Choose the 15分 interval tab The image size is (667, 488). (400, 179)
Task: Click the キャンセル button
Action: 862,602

.....

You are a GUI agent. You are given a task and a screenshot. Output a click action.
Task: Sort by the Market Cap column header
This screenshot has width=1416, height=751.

.....

◆ ACTION ITEM ◆
Starting at the line that contains "You are a GUI" and stopping after the line that contains "This screenshot has width=1416, height=751.", write out every line exactly as it appears above, and no other line.

◆ SOLUTION TO THIS PROBLEM ◆
You are a GUI agent. You are given a task and a screenshot. Output a click action.
Task: Sort by the Market Cap column header
This screenshot has width=1416, height=751.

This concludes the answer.